PROBLEM TO WORK ON:
Please report every line of the listing below that has the word "dimensions" in it.

EXERCISE MATERIALS:

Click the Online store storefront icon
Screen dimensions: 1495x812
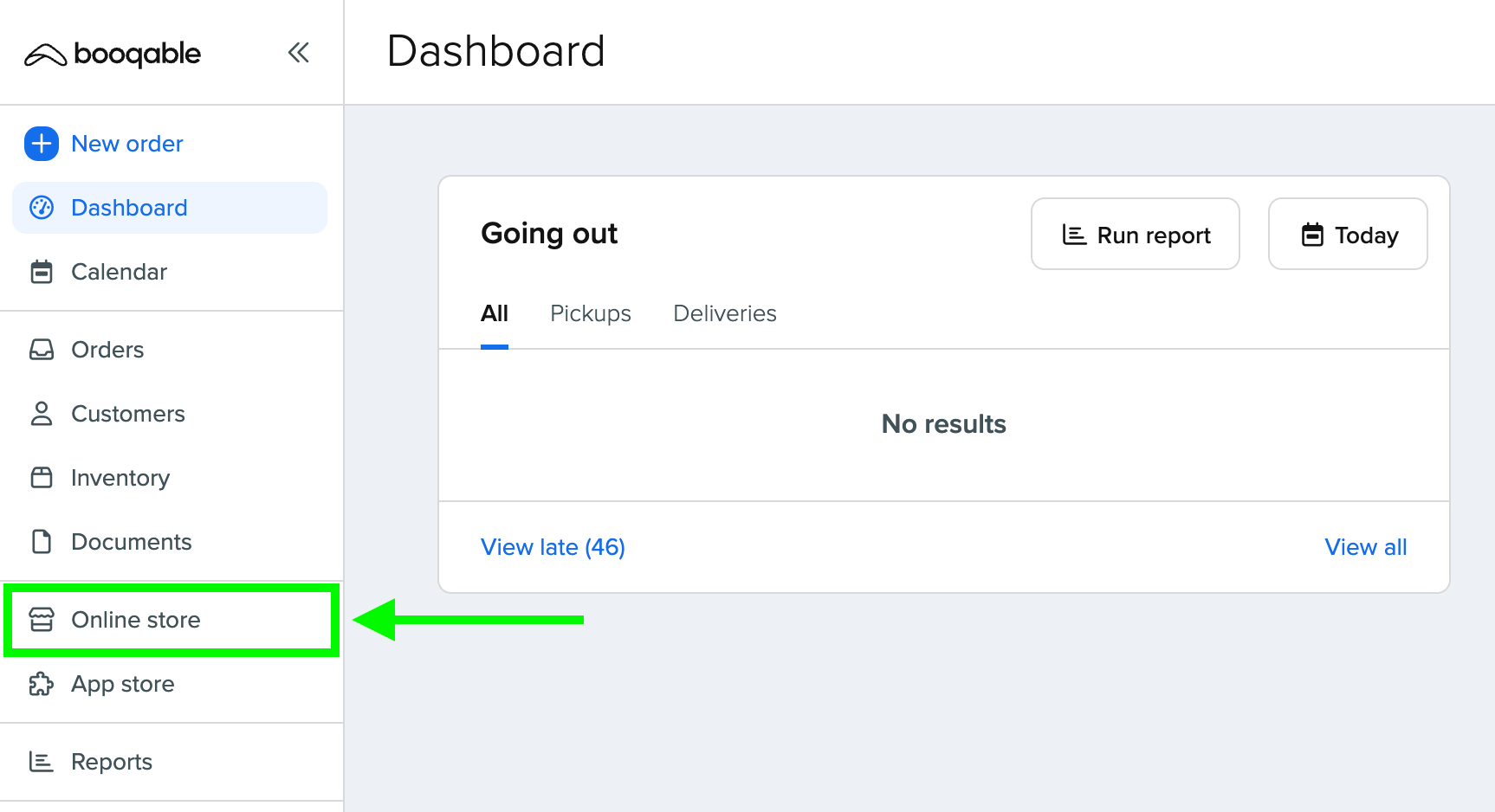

* * *

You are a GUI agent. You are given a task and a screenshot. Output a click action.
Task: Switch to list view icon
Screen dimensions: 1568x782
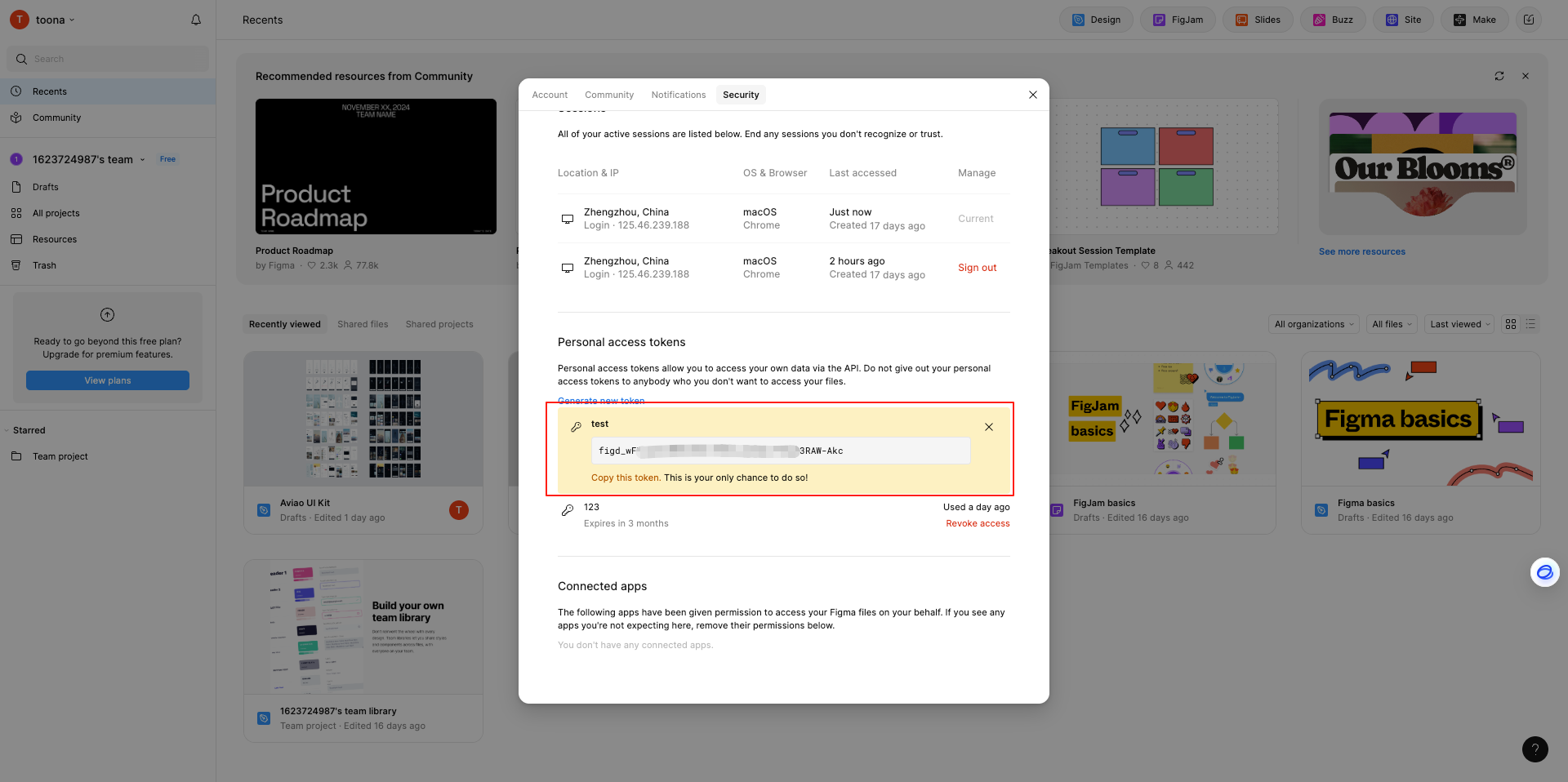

WRITTEN SOLUTION:
Screen dimensions: 1495x812
Screen dimensions: 1568x782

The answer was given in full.